Al P. Nicolás Albuerne podría reconocérsele una vida entera dedicada a la enseñanza (y no corta: acaba de cumplir los 94 años) rotulando con su nombre las escuelas de Proaza, su concejo natal, y hasta ahora innominadas. A mí me parece que este reconocimiento al veterano dominico es justo, y además estoy por apostar que el actual Ayuntamiento no va a inaugurarlas con el nombre del anterior secretario municipal.

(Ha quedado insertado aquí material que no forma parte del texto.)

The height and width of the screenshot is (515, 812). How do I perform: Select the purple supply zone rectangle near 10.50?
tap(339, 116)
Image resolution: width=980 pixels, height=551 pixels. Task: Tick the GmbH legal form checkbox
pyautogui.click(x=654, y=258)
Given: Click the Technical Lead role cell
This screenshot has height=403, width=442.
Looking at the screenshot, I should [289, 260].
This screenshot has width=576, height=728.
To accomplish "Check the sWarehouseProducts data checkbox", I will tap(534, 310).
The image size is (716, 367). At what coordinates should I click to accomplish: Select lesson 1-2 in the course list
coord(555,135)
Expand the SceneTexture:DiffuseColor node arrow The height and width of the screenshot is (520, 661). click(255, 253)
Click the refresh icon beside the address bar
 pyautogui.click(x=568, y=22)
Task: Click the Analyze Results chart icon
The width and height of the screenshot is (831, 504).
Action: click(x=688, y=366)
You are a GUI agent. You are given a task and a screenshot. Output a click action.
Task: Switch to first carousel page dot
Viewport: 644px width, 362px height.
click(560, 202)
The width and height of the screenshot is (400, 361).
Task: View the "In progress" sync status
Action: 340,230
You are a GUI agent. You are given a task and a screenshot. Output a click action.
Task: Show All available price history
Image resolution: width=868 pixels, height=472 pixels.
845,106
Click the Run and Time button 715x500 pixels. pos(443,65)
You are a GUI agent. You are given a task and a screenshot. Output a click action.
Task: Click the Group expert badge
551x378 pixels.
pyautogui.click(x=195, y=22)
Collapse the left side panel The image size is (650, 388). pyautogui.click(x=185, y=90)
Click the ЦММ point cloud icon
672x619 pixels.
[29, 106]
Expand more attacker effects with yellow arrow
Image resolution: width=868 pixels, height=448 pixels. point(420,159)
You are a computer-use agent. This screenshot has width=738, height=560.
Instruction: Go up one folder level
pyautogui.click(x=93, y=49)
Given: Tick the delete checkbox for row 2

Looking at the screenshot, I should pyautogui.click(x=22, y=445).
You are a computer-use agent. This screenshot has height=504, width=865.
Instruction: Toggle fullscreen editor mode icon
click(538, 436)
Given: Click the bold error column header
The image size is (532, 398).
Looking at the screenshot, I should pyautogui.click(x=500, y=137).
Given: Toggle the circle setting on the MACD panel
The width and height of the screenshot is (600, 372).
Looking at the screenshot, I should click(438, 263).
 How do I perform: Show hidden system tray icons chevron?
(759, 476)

Sin embargo, se oponen razones de carácter político a la hora de dedicárselas al P. Nicolás. ¿Por qué razón? Que yo sepa, el P. Nicolás nunca fue político: se dedicaba a sus cosas, que eran la física y la química, y la biología, y de dar clases a alumnos, en ocasiones cerriles, y de sacarlos de vez en cuando al campo, para que vieran sobre el terreno lo que había explicado anteriormente en el aula. De este modo, aunaba la enseñanza teórica con la práctica.

El P. Nicolás ya era viejo cuando yo estudiaba en los dominicos. Era grueso y calvo, con el pelo que le sobraba cano. La chavalería le llamaba el «Chochu», porque era más bien despistado, y tenía un sentido del humor socarrón y aldeano. En el fondo, era el paisano de Proaza que se había metido a fraile, pero que seguía teniendo el.. alma de campesino, y le gustaba observar cómo cambiaban las estaciones todos los años, y cómo el campo florecía por primavera, cuando se retiraban las nieves. Gozaba de fama generalizada de sabio, y lo era, y tenía un gran prestigio tanto entre sus compañeros de hábito como entre los propios alumnos. De hecho, los dos curas más sabios de los dominicos de Oviedo eran el P. Muriel y el P. Nicolás. El P. Muriel era filósofo y se dormía en clase, mientras que el P. Nicolás era científico, y a veces se quedaba mirando cómo lucía el sol sobre los tejados y sobre los prados verdes, y en un camino en forma de ese que había a las espaldas del colegio. Caminaba con pasos muy cortos, como si le pesaran las piernas: pero en el campo se comportaba como si en su juventud hubiera sido un buen andarín. A veces, hacia la disección de un ratón de campo para que viésemos su anatomía y luego limpiaba su navaja en la hierba o en el hábito. Explicaba en las aulas con mucho detalle las leyes de Mendel, que había establecido un eclesiástico sabio, como él, y no recuerdo haberle escuchado nunca ninguna crítica contra Darwin. A veces, se reía con una sonrisa irónica, y tal vez le haga gracia la posibilidad de que unas escuelas lleven su nombre: al P. Nicolás, seguramente, le dan lo mismo estas «vanas pompas»: pero lo que es justo, es justo.